Aquino wants lawmen to be looked up to, not down

Joining the police force may be as tough as finding the right height, especially if you don’t measure up.

Congress should not make it easy for you, or law enforcement could come up short of public expectations.

So President Aquino vetoed a bill that would repeal the height requirement for admission into the Philippine National Police, Bureau of Fire Protection (BFP) and Bureau of Jail Management and Penology (BJMP), Malacañang said Monday.

Aquino decided the bill was unnecessary because there was an existing waiver of the height requirement in the public protection service.

Requirement stands

 

With the veto, the height requirement for admission into the three agencies under the Department of the Interior and Local Government (DILG)—1.62 meters (5’4”) for men and 1.56 m (5’2”) for women—stands.

In vetoing the bill, Aquino said applicants to the PNP, BFP, and BJMP had to comply with certain general qualifications, under existing laws, such as the PNP Reform and Reorganization Act of 1990, BFP and BJMP Professionalization Act of 2004, and the DILG Act of 1990.

“Whereas height is among these qualifications, a waiver of this qualification is allowed under certain conditions.

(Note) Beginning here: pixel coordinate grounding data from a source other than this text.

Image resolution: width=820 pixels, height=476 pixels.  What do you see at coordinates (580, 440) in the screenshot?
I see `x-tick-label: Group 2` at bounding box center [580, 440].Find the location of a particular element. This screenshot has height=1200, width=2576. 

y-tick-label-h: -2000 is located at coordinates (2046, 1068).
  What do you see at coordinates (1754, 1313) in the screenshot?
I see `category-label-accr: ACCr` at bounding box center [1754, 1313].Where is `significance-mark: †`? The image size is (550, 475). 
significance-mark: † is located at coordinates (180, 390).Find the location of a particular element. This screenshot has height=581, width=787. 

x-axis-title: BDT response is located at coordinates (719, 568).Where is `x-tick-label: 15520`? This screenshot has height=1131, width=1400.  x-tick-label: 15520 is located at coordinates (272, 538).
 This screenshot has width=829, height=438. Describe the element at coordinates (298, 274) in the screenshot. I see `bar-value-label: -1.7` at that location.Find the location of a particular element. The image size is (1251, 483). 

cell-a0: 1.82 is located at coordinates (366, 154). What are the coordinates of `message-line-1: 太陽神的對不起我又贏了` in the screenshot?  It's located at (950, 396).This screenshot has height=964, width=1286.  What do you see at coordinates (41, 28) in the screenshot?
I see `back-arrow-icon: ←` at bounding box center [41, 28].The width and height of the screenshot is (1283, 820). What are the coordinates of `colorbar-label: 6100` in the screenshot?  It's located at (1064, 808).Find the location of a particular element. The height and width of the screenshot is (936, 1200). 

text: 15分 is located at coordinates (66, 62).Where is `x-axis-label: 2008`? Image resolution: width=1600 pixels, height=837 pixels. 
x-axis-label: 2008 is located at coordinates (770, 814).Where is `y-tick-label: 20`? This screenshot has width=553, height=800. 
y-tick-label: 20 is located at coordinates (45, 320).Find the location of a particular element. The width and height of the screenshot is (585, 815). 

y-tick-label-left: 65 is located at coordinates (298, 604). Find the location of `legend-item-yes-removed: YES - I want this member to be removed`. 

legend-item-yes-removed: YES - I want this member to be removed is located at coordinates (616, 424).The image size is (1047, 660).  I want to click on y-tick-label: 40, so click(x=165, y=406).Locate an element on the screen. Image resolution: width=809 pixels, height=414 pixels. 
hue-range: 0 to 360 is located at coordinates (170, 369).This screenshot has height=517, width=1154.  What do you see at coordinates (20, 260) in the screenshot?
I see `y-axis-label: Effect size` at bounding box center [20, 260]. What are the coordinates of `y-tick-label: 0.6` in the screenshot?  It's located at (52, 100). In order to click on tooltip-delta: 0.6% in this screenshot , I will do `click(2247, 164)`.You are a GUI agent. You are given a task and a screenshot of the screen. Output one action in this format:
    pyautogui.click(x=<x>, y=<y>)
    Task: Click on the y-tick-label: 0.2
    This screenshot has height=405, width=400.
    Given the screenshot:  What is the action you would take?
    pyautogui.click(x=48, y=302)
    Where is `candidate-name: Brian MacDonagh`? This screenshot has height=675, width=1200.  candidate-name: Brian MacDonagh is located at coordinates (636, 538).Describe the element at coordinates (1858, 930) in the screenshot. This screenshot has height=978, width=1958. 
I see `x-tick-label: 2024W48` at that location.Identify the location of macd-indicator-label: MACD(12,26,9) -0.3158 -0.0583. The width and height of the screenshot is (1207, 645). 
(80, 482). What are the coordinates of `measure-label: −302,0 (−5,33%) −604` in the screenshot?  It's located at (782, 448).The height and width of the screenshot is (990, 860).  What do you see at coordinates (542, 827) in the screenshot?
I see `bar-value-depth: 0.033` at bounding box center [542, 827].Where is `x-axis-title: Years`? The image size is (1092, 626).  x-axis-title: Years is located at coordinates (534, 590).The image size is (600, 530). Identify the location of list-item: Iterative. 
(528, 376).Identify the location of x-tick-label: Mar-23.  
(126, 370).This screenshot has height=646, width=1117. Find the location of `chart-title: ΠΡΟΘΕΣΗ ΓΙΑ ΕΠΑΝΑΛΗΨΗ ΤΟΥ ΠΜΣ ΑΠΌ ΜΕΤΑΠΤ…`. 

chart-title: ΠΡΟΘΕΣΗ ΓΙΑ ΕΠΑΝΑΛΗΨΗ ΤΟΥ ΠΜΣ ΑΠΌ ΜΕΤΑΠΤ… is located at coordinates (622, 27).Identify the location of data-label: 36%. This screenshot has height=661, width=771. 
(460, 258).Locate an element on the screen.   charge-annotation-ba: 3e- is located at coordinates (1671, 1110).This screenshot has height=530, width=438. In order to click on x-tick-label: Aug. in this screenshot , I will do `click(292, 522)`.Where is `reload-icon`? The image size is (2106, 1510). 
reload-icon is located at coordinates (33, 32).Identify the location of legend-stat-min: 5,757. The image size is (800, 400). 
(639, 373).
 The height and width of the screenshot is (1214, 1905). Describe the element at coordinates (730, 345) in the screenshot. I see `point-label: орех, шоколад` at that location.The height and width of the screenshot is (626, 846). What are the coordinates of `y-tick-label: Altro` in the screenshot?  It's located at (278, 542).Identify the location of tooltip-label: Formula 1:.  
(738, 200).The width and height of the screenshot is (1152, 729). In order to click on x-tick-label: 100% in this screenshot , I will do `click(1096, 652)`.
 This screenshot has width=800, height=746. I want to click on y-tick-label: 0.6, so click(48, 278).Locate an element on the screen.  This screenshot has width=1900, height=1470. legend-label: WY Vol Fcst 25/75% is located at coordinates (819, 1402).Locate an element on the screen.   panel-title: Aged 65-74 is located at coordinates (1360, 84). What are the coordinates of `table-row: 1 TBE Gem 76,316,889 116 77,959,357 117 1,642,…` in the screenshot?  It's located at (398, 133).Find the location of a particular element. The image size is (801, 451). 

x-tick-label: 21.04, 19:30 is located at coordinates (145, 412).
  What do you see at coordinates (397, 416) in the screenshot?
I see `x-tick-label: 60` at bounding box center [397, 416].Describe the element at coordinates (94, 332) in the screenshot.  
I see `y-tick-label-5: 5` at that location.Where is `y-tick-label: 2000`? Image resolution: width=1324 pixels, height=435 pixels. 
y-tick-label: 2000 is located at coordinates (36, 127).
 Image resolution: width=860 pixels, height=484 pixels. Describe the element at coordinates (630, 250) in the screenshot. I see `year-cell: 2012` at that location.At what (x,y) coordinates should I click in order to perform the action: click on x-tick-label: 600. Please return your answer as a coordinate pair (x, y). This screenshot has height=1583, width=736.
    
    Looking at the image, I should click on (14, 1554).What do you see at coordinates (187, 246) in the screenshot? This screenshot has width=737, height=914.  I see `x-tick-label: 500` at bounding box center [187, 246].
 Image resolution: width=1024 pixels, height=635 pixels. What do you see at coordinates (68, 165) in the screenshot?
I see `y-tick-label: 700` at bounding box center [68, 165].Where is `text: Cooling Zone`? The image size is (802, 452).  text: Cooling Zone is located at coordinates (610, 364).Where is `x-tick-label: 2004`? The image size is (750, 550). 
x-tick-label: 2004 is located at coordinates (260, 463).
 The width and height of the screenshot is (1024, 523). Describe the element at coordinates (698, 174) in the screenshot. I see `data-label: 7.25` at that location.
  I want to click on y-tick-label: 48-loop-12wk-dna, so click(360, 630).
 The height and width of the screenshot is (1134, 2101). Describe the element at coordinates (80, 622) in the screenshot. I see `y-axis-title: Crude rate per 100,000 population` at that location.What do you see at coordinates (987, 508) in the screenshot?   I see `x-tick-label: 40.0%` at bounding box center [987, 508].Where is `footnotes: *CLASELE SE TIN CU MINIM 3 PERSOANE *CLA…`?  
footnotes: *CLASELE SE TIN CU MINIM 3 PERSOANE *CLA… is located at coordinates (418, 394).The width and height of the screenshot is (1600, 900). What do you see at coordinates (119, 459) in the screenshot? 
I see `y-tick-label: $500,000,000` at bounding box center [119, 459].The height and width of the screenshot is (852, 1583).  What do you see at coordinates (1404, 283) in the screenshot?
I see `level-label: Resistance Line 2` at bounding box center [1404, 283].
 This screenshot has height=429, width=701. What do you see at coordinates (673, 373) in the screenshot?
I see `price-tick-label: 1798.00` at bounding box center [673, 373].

Hence the total repeal of the height requirement among these service bureaus is unnecessary,” Aquino said in his veto message.

Height equality

The consolidated bill, Senate Bill No. 3217 and House Bill No. 6203, titled “An Act Repealing the Minimum Height Requirement for Applicants to the Philippine National Police, Bureau of Fire Protection and Bureau of Jail Management and Penology,” would have dealt with height equality among the three agencies.

While he recognized the bill’s “noble intent,” Aquino said he was “seriously apprehensive about the concerns’’ raised by the PNP and the BJMP on the safety of their personnel and of the public.

“As raised by the BJMP, jail officers, by the nature of their work in guarding detainees or escorting criminals, must possess the necessary physical attributes to perform their functions effectively,” he said.

Too, public safety “is paramount in law enforcement by the PNP, as well as firefighting by the BFP,” he added.

This was the second bill vetoed by the President in a week after the Magna Carta of the Poor, whose P3-trillion budget far exceeds the P2.006-trillion 2013 national budget.

The President said the government could not implement the magna carta because of its big budget.

Not discrimination

Deputy presidential spokesperson Abigail Valte said the height requirement did not discriminate against Filipinos, pointing out that the law requires applicants to possess certain physical attributes necessary for them to do their job.

“That’s not discrimination. That is demanded by the nature of their job,” she said.